[time-nuts] Effects of noise on EFC line? - Resolved

Bob Stewart bob at evoria.net
Thu Aug 7 22:08:08 EDT 2014

Hi Bob,

I hadn't even considered a filter in the OCXO.  This isn't a 10811, but that's the OCXO I have a schematic of, so I'll assume that's the benchmark.  Following the EFC in, it looks like it goes to a 100K resistor and then tees to the 100pf varicap and a 15pf to the xtal.  Other caps are attached as well, but it doesn't look like it's bypassed to ground anywhere along the EFC line.  I see that there's another 100K to a 6.4V reference with a 6.8uf cap.  So, that means that the EFC line ranges from +6.4 to -6.4?  I haven't worked out the time constant, but that wouldn't seem to apply for a 10MHz signal riding on the EFC voltage.

Like I said, I don't have a 10811 on my GPSDO.  It's my faithful Trimble 34310-T.  Still, I would imagine that they at least looked at HP's design.

As to Hal's comment about probe pickup.  I was careful to specify the X10 position of the probe.  In the X1 position there was a signal that wasn't visible in X10, but should have been.  So, I assumed that was some sort of induced signal.  I'm using a generic cheap Chinese probe available on ebay.


 From: Bob Camp <kb8tq at n1k.org>
To: Discussion of precise time and frequency measurement <time-nuts at febo.com> 
Sent: Thursday, August 7, 2014 6:11 PM
Subject: Re: [time-nuts] Effects of noise on EFC line? - Resolved


Your EFC line is probably bypassed internally to the OCXO. A 3db modulation bandwidth beyond 1 KHz is unlikely. A modulation bandwidth below 100 Hz is quite possible. 
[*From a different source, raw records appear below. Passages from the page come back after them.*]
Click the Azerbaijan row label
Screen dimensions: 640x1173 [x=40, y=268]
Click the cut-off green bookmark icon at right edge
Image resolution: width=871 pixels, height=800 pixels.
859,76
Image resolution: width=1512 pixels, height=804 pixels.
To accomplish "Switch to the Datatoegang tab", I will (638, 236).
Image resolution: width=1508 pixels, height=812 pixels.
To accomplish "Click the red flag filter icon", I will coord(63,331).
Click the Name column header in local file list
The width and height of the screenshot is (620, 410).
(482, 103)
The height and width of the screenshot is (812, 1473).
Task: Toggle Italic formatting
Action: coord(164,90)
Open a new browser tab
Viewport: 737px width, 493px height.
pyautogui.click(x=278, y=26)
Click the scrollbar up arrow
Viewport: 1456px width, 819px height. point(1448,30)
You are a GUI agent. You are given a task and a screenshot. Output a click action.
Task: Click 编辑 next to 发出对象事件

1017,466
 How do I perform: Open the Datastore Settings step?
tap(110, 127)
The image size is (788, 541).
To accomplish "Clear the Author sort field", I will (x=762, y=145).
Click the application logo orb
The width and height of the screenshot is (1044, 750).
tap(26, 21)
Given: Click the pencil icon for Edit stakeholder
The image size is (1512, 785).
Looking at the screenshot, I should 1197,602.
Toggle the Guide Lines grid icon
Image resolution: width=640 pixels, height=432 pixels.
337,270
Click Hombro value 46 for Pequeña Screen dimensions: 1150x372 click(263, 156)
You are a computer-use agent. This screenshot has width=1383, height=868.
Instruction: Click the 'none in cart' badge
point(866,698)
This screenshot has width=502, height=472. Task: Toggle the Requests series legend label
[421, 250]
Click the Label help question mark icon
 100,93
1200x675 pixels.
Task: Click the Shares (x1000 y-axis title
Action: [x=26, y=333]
Next thing to consider is that the EFC does FM on the OCXO. Phase noise is PM modulation. FM is 1/Fmod relative to PM. If I go up a decade in frequency with constant FM, my PM sideband will go down by 20 db. Yes that’s for small modulation indexes. That’s very likely the case if we are dealing with noise. 

You can calculate exactly what PM sideband in dbc you will get from a 1 Hz tone at 1 mV p-p on your EFC. From that you can pretty quickly work out what this or that number of microvolts will do at this or that frequency.  The answer is normally that the noise you have from a reasonable regulator or op-amp isn’t a big deal.